Un projet d'envergure

Le projet Prézode, annoncé lors du One Planet Summit le 11 janvier 2021, se veut le système de prévention des pandémies au niveau international et devrait démarrer en 2022. En France, sa coordination est supervisée par l’Institut national de la recherche pour l’agriculture, l’alimentation et l’environnement (Inrae), le Centre de coopération internationale en recherche agronomique pour le développement (CIRAD) et l’Institut de recherche et de développement (IRD). « Tous les acteurs participeront indirectement. Nous centraliserons tout au niveau de l’Anses. Nous ferons en sorte d’avoir un système informatique optimal, et des données lisibles par tous », annonce Gilles Salvat.

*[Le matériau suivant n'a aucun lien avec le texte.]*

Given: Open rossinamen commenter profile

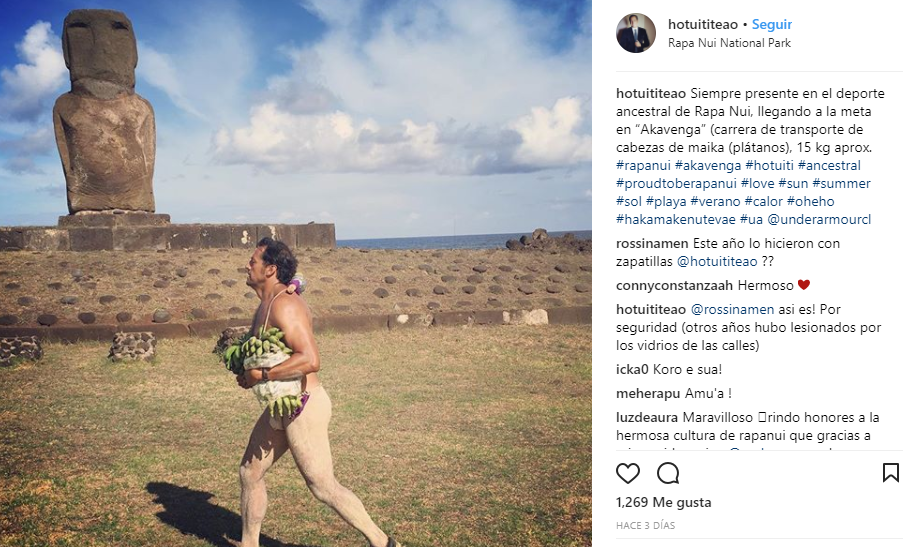Looking at the screenshot, I should (x=652, y=243).
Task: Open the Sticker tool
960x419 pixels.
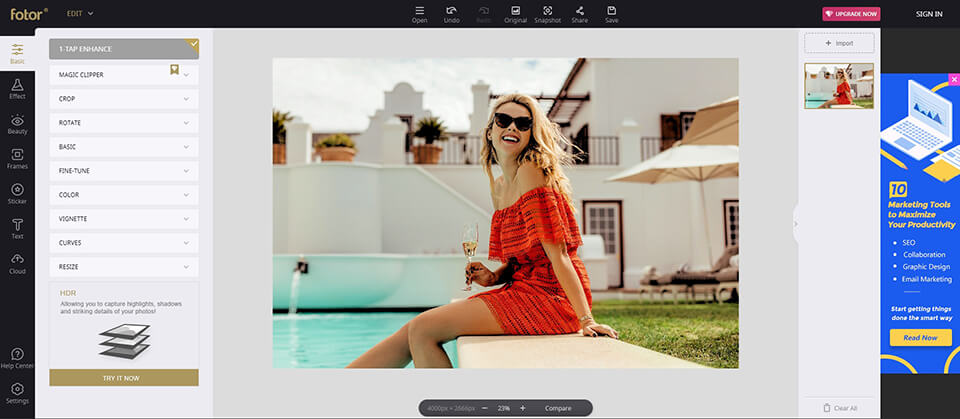Action: click(17, 191)
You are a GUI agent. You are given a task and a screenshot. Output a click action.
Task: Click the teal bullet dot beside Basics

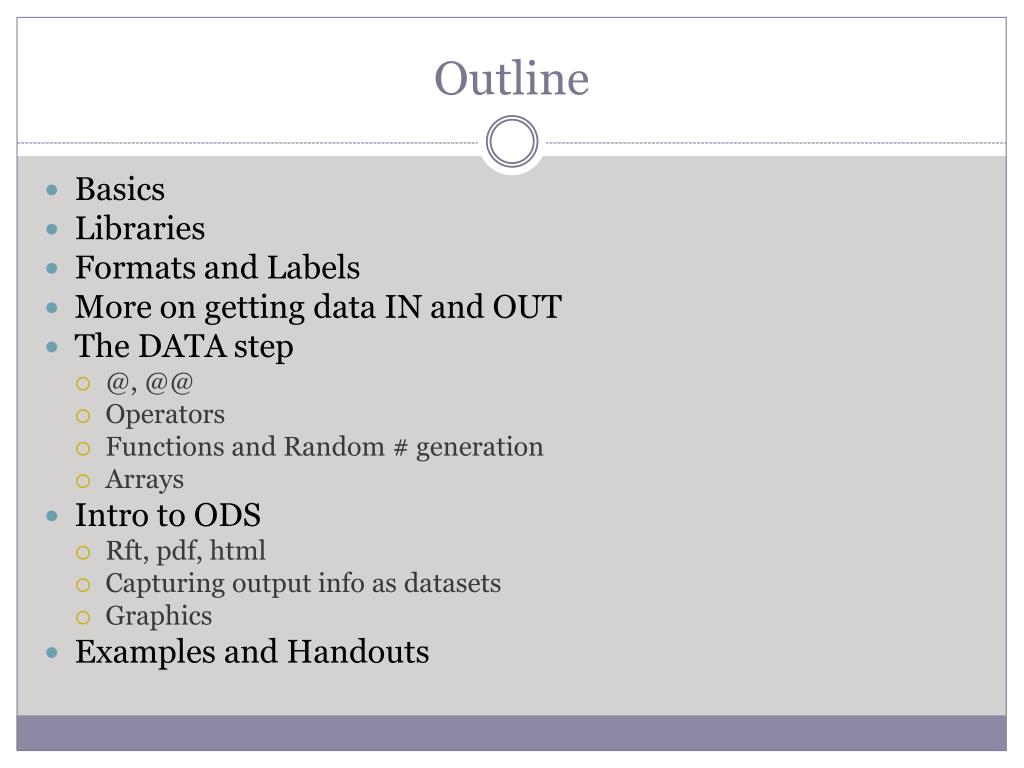tap(52, 190)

À Bondy, Karim Daoud, le regard vers l’horizon, laisse échapper une bouffée de fumée de cigarette en observant les corneilles qui se sont installées depuis quelques années autour du bâtiment. Le ciel est gris et le froid glace les os. Avec Georges de Noni, ils poursuivent la bataille et espèrent trouver des financements. « Peut-être devrait-on organiser un Zoonothon », ironise Georges de Noni. Si l’année prochaine ils n’équilibrent pas leur budget, le laboratoire mettra la clé sous la porte.

 

Les zoonoses, une affaire de plusieurs siècles

Depuis l’antiquité, le nombre des zoonoses est en constante progression. Cette fréquence atteint un pic dans les années quatre-vingt-dix. En effet entre 1940 et 2004, 330 nouvelles maladies infectieuses ont été découverte, dont 60% des zoonoses provenant essentiellement de la faune sauvage (Keller, 2012). Plusieurs facteurs rentrent en ligne de compte. Les phénomènes d’urbanisation. Les mouvements de populations que ce soit des individus qui peuvent être confronté lors de voyage à des maladies et devenir des vecteurs au retour dans leur pays. Ou bien des populations migrantes qui introduise ou diffuse des zoonoses endémiques de leur pays d’origine. Les méthodes agricoles avec l’intensification des productions animales. La mondialisation des échanges avec introduction d’ animaux par des particuliers qui méconnaisse ce phénomène. Et le changement climatique qui a tendance à rendre les milieux chauds et humide. Climat favorisant l’émergence de zoonoses encore inexistantes. Selon l’étude Zoonoses au plan mondial, enjeux et perspectives d’Hélène Chardon et Hubert Brugère, publiée dans Viandes et produits carnés, parue en novembre 2017.